EXERCISE TASK —
Repeat word for word the lines starting with the line that contains "Toggle sort direction" and going on through the last of the lines, omitting the pictures from your answer.

Pointing data for screenshots —
————

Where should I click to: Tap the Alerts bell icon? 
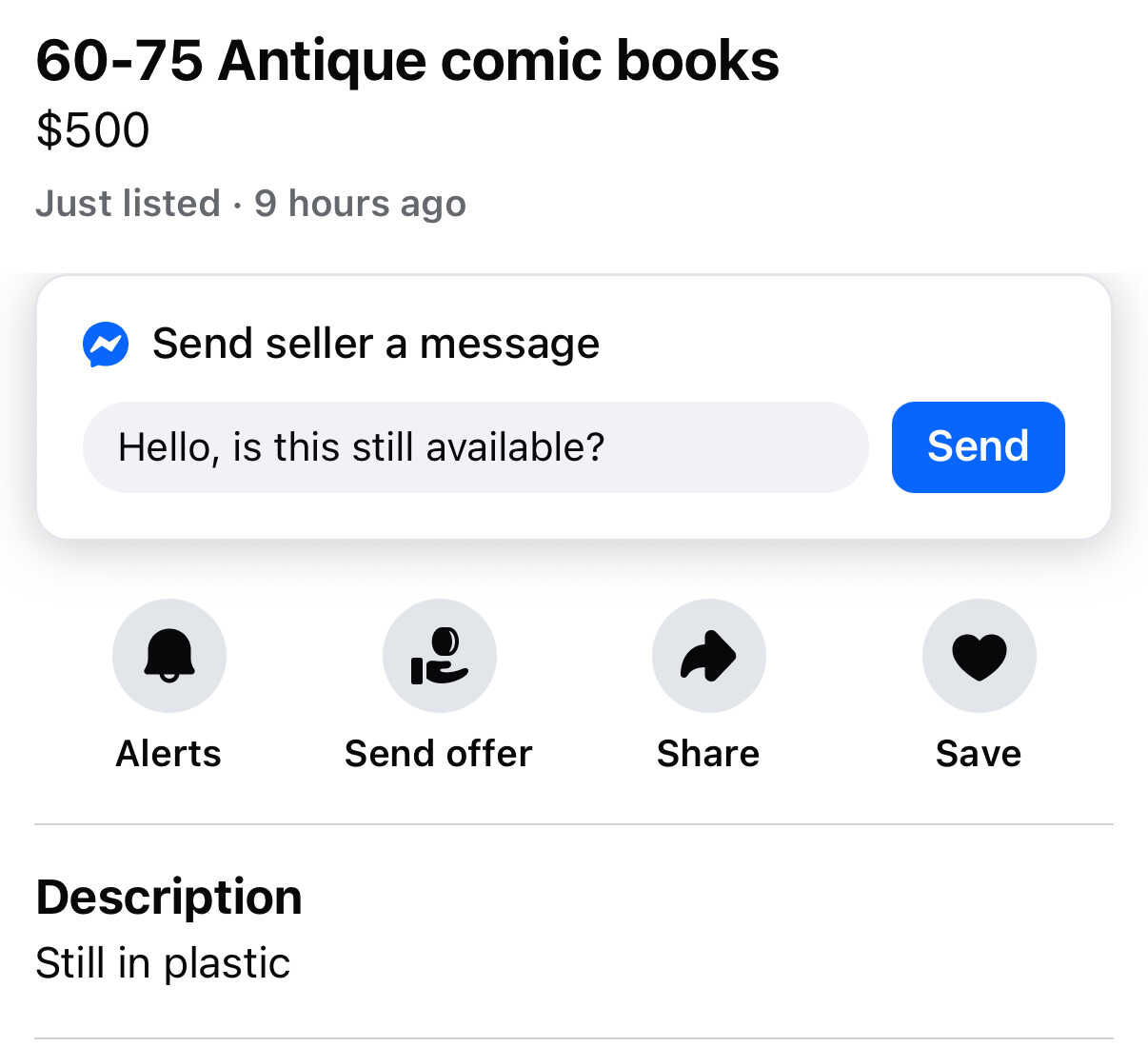[169, 655]
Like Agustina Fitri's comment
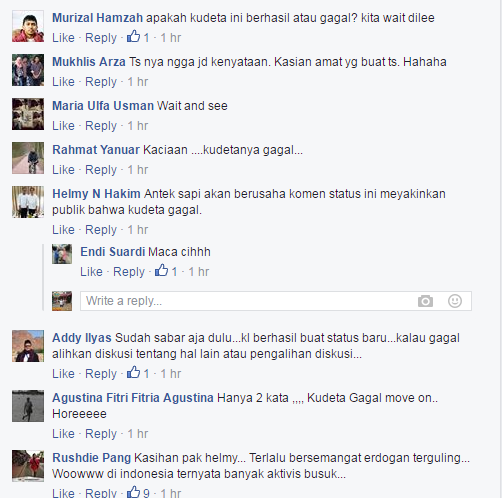 click(63, 434)
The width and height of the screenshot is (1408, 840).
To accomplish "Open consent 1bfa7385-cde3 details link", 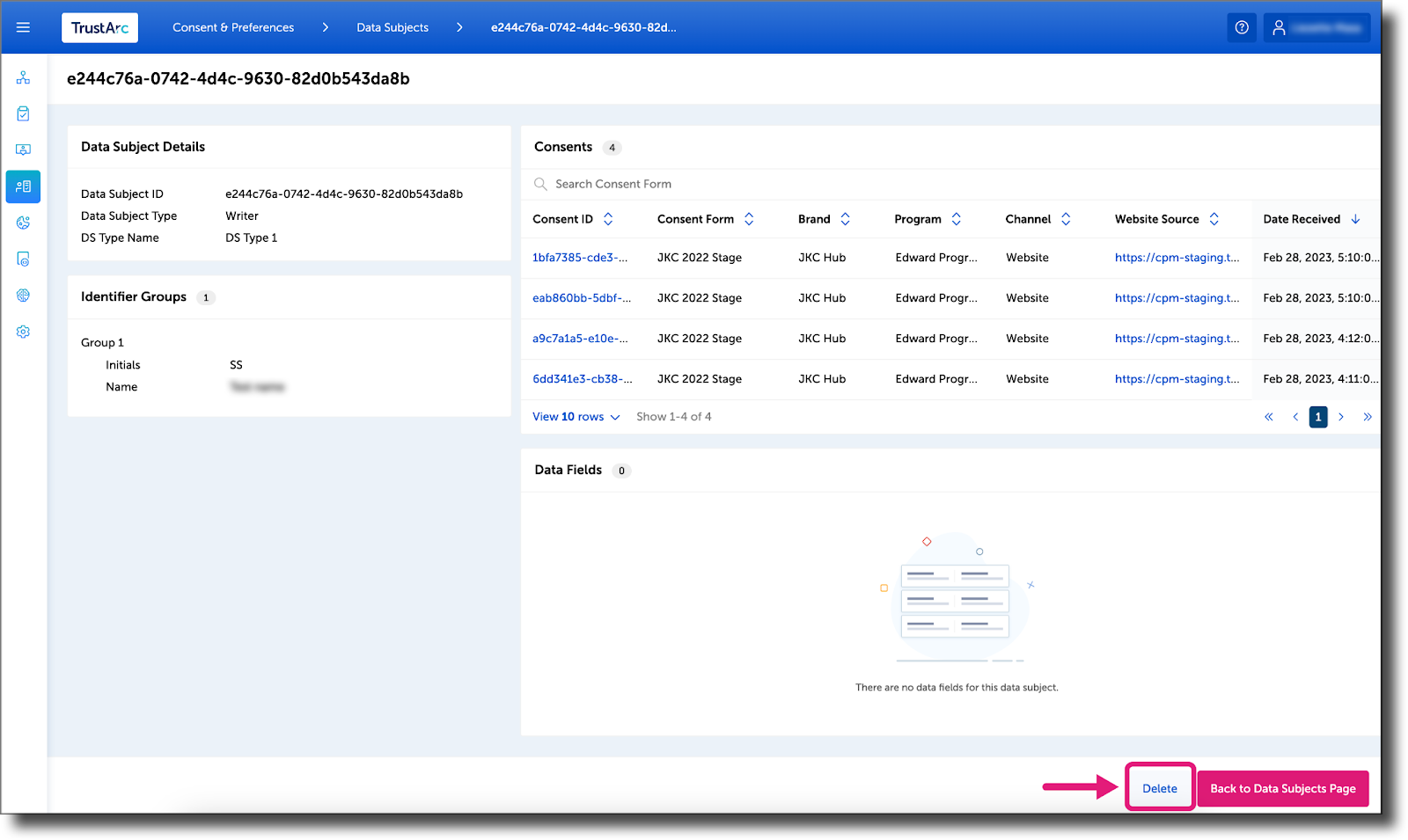I will [581, 257].
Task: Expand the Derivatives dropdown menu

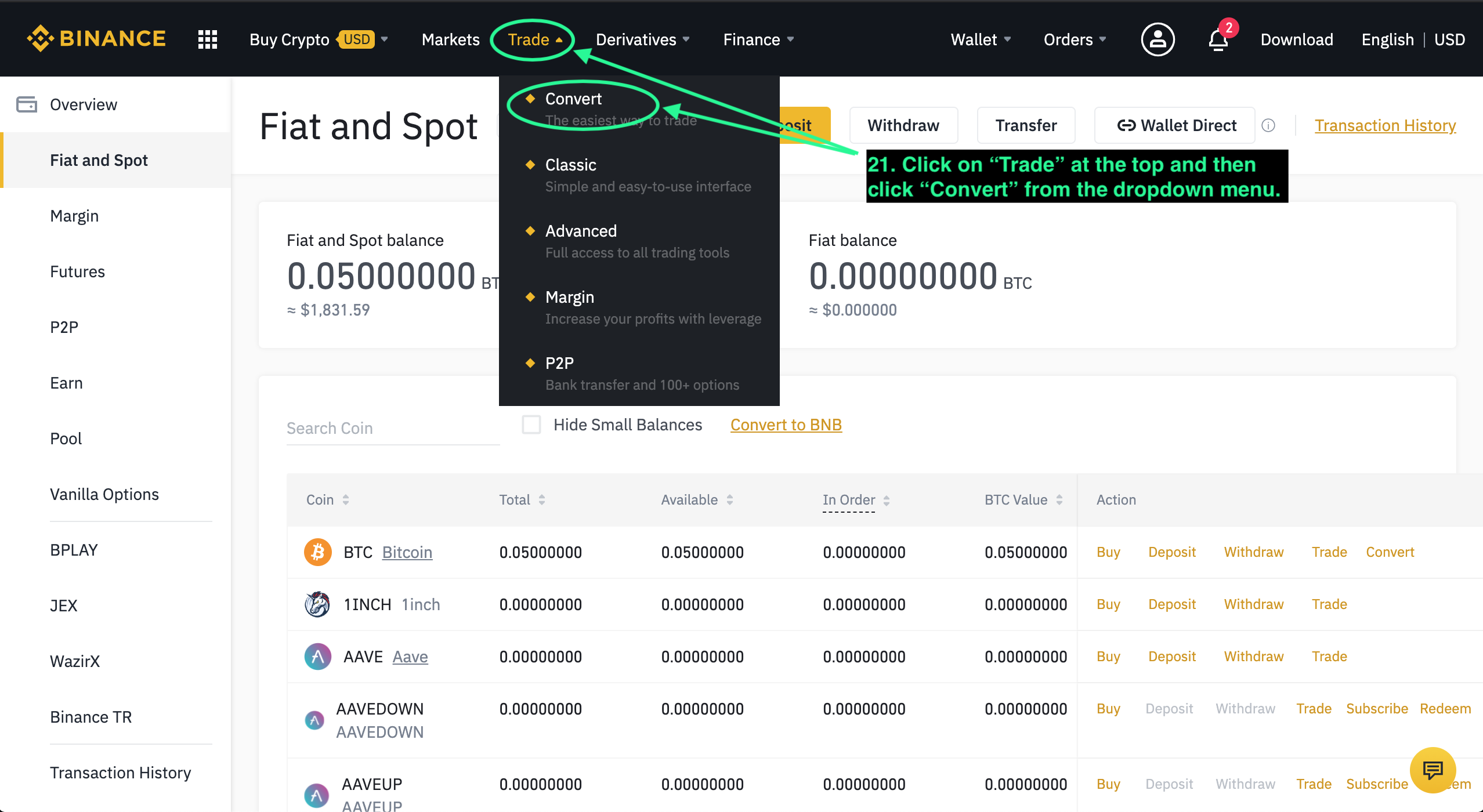Action: [642, 40]
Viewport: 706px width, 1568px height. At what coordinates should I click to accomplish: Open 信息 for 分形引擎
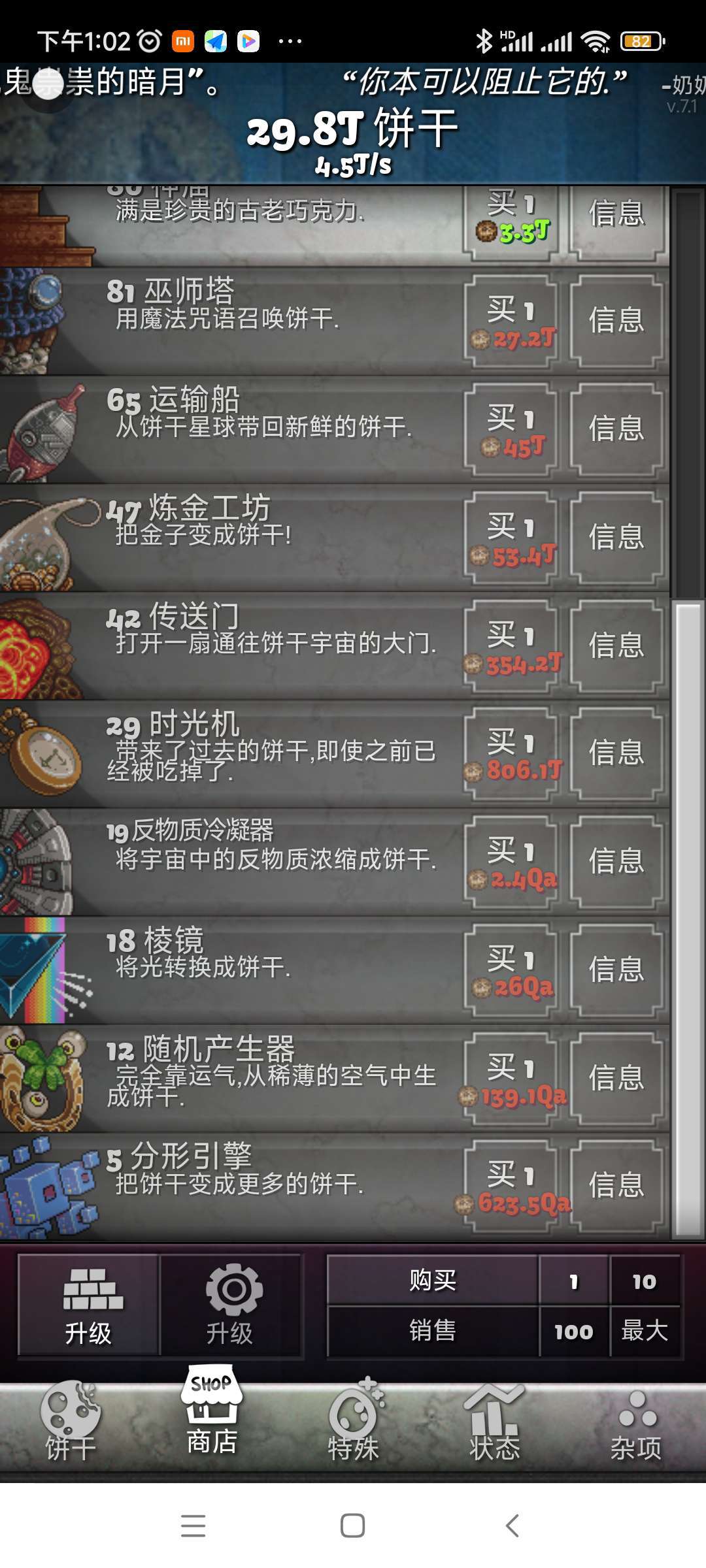[x=617, y=1185]
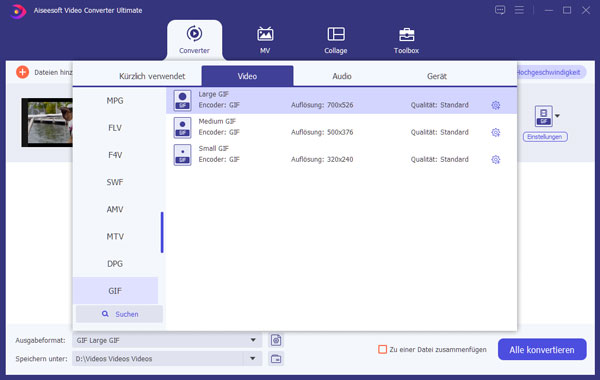Switch to the Gerät tab

[x=437, y=76]

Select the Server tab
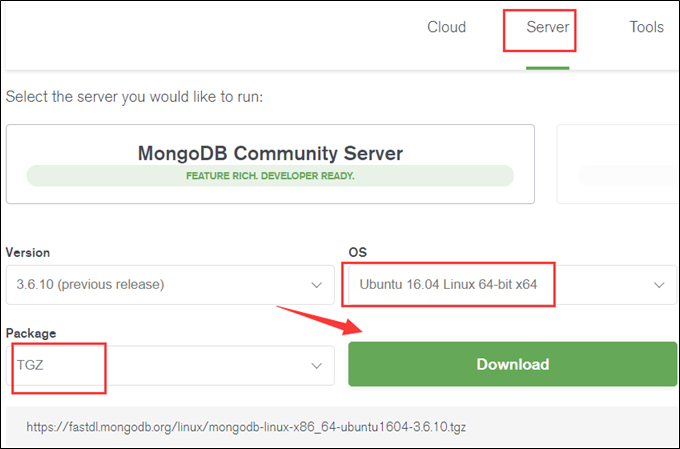tap(548, 27)
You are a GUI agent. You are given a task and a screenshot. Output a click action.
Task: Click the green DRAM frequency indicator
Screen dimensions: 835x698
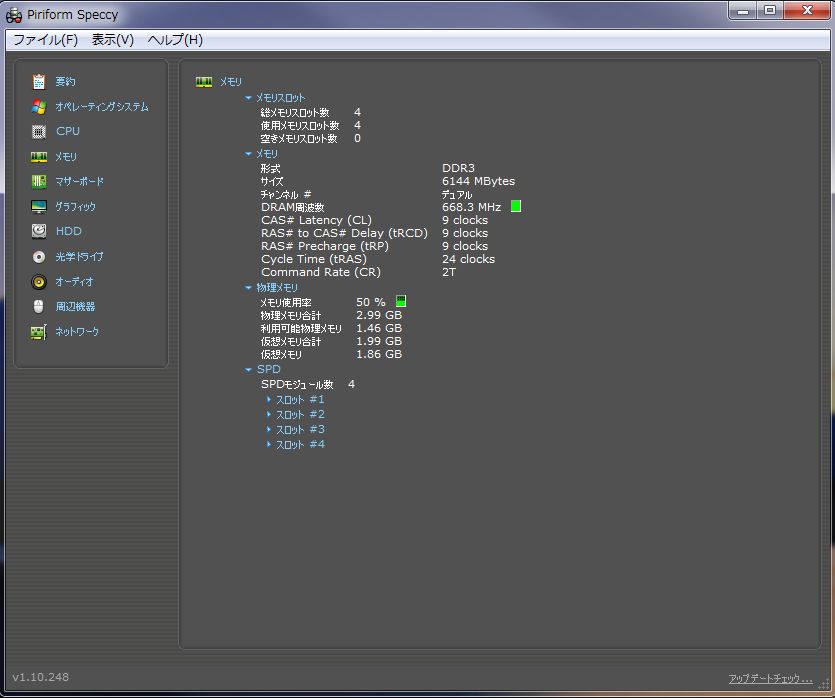tap(516, 207)
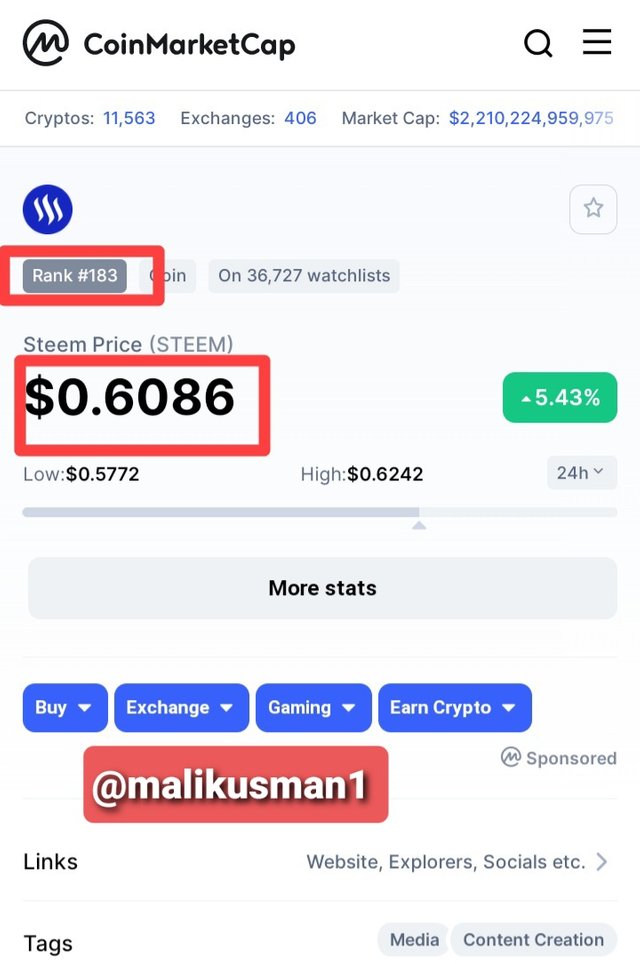Expand the Exchange dropdown button

click(181, 708)
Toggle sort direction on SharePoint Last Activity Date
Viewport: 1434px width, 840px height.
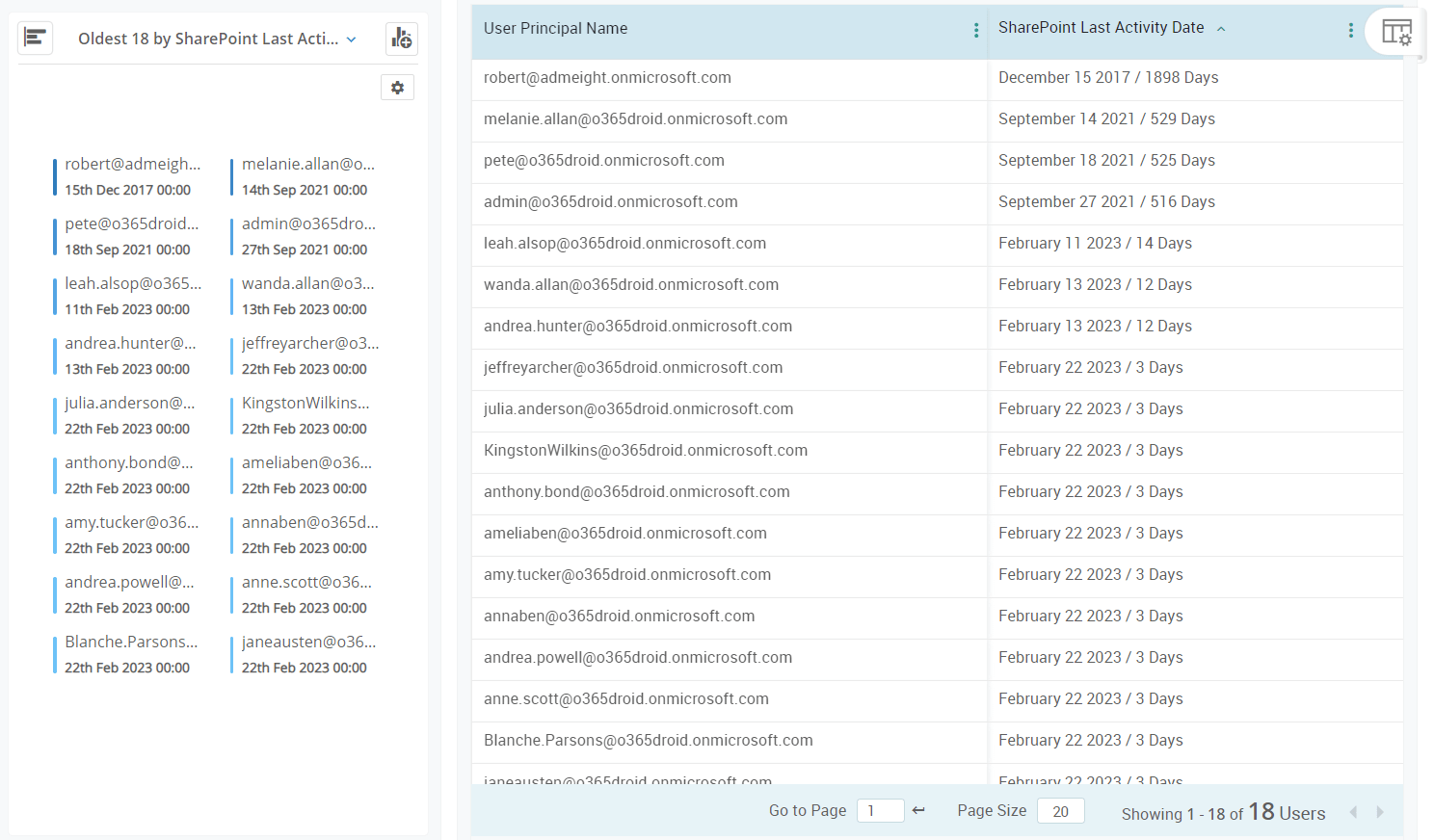pos(1221,29)
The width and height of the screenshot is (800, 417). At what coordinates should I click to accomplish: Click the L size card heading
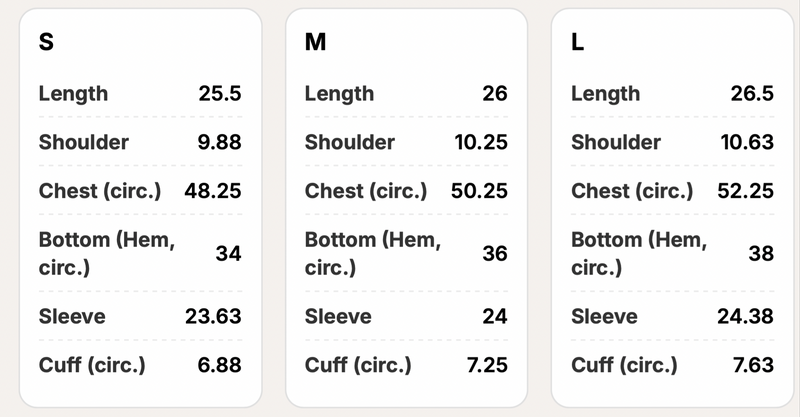click(x=578, y=43)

————

FINAL RESULT —
Toggle sort direction on SharePoint Last Activity Date
Viewport: 1434px width, 840px height.
pos(1221,29)
The width and height of the screenshot is (800, 417). At what coordinates should I click to accomplish: Click the L size card heading
click(x=578, y=43)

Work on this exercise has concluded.